◆ Instructions for the task: Could you write out, word for word, each line from the one containing "Click the transaction" to the last line of the data below, both included and nothing more?

◆ Data excerpts:
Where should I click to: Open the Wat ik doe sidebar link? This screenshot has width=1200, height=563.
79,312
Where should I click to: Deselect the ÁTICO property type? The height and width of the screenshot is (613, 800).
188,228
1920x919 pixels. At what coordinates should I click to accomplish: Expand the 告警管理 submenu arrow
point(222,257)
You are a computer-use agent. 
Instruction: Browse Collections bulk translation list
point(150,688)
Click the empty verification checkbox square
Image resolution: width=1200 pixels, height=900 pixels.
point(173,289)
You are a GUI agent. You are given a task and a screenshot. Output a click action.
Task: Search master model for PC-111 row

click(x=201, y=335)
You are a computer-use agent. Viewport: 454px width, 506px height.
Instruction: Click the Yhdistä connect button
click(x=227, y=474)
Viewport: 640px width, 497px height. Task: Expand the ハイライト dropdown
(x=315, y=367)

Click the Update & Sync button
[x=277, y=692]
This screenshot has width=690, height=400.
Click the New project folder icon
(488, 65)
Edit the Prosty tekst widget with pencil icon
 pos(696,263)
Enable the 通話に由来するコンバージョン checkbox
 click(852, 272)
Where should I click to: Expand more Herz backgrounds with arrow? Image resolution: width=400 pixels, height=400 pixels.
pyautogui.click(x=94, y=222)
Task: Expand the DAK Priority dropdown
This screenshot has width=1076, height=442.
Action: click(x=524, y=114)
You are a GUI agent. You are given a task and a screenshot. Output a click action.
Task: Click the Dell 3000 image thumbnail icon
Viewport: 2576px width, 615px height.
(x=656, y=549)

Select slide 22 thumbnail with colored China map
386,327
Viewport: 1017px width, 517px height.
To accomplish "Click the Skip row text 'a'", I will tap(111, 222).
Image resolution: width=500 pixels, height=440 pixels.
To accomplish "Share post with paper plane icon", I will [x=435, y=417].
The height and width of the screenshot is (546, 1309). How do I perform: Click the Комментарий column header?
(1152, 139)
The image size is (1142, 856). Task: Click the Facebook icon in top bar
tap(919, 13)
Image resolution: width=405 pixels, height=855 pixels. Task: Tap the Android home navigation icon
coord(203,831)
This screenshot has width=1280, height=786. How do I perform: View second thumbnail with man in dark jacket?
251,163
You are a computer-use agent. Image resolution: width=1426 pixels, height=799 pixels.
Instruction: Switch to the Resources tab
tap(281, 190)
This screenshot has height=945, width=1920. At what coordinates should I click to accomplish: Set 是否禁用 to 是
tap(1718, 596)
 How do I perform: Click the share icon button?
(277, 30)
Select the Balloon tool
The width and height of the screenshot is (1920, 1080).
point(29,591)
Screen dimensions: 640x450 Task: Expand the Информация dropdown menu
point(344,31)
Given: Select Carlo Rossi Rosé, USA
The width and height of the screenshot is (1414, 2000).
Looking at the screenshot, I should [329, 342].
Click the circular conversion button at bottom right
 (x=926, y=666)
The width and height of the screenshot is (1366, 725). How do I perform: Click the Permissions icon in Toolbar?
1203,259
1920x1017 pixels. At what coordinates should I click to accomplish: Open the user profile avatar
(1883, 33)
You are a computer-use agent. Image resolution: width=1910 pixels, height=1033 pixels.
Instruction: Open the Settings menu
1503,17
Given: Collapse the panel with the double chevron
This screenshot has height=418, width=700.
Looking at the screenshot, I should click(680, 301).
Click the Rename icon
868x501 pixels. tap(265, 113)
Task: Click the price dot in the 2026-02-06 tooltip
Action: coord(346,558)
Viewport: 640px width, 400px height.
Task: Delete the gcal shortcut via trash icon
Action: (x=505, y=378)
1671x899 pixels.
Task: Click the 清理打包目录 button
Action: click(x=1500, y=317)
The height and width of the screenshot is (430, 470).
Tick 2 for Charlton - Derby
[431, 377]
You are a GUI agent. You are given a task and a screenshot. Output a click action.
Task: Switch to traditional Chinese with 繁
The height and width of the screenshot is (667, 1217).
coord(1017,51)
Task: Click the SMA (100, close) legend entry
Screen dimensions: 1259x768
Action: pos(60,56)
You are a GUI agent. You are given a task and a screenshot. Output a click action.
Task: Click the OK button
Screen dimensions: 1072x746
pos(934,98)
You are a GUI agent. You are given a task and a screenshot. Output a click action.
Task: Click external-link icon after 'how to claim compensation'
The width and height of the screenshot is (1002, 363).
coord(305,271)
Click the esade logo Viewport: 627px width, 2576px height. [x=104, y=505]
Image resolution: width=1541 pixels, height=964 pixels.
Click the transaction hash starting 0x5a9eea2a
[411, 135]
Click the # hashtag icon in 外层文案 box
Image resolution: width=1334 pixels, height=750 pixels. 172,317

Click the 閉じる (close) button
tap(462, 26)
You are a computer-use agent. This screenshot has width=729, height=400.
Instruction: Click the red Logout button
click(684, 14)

◆ Response:
Click the transaction hash starting 0x5a9eea2a
[411, 135]
Click the # hashtag icon in 外层文案 box
Image resolution: width=1334 pixels, height=750 pixels. 172,317

Click the 閉じる (close) button
tap(462, 26)
You are a computer-use agent. This screenshot has width=729, height=400.
Instruction: Click the red Logout button
click(684, 14)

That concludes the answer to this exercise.